Well, one's first impulse is to shy away from EVERYTHING that you ever shared with this person, especially if they demonstrated themselves to be an abuser, a liar, a cheater and a criminal. Or, if it just hasn't been long since you broke up with them. Cuz I know most people's exes aren't all those things. But, if you do that, if you allow yourself to shy away, then you are allowing that liar, thief and cheater to take from you all the things that make you YOU, even down to your likes and dislikes. For example -- I selected Judy Jetson as me, since I really liked the Jetsons, and Judy was blonde. Even though my ex had told me many times how when he was a little boy he had been in love with Judy, and had even hinted several times that he had had sexual experiences with Judy Jetson. And since by that time (within the first year!) I had already figured out that I didn't want to know about any of his weird sexual stuff, (since then I would be expected to join in)I didn't ask to have that explained. But I thought that over, wiped out the squirmy memory of my ex and his strange needs, and selected Judy Jetson anyway. And then later I chose Snagglepuss. In spite of Ex's habit of imitating his voice and sayings. I like Snagglepuss! He quotes Shakespeare, and is very erudite in his Cowardly Lion way.

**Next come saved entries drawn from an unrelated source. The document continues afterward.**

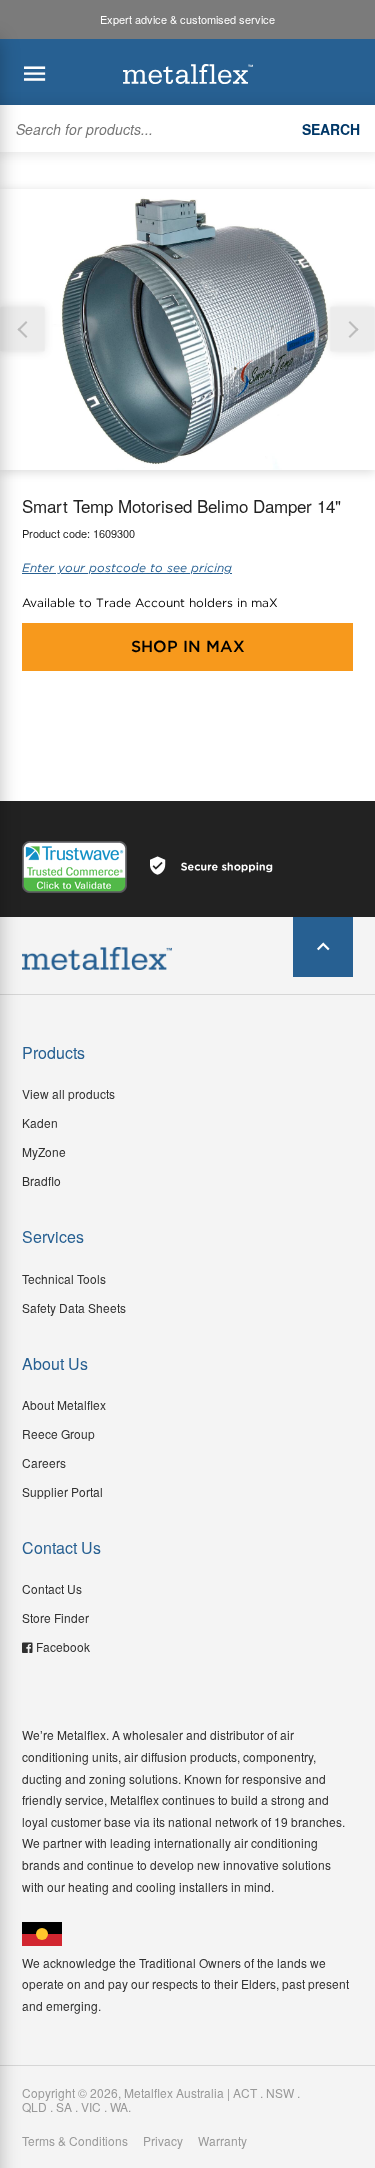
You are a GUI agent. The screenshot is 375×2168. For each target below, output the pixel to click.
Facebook (63, 1646)
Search (331, 129)
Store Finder (55, 1617)
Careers (44, 1462)
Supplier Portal (62, 1491)
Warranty (222, 2141)
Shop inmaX (188, 646)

I am going to go right on liking the things that I like, regardless of whether Ex liked them too, or whether I first heard of them in his company. Vive l'individualite!

Friday, December 3, 2010

Fortunately

Came to work a little earlier this morning, and was driving directly down the maw of the rising sun. It was just below eye level, and it was huge and golden and blinding and blurry and filled my whole windshield with huge, hot, unbearable yellow light. Sunglasses made it worse, blinded me completely, and the fold-down screen on my windshield only kept it from incinerating me there and then. I could see, with my head twisted and my eyes squinted, and one palm up to block part of the source, I could see about two feet at a time of the white line beside me, and the occasional red flash of the brake lights on the (invisible) car in front of me. For about four minutes, until my windshield completely cleared itself of the fog of the night before, I was a loose cannon -- literally. A weapon, let loose upon the world by me. Fortunately, no small animal ran out in front of me, no child toddled into the street, no car without brake lights came to a sudden stop, nothing like that. Fortunately.

Wednesday, December 1, 2010

Jammed

This morning the low-lying fog was obscuring -- no, not obscuring -- a word that means slightly less than obscuring -- hmmm. Dimming? No -- making it hazy? Well, anyway, in spite of my non-functioning vocabulary, there was fog and stuff. And I couldn't see through it very far. So it made the view all mysterious and stuff. Really beautiful, and full of ducks and all. And dim, and hazy. And mysterious. And evocative. Sigh.... can't... think...

In any case, today is my day in traffic court, to go and apologize to the judge and ask him to pretty please lower my speeding ticket. Please. On account of because I'm poor. And my vocabulary is jammed.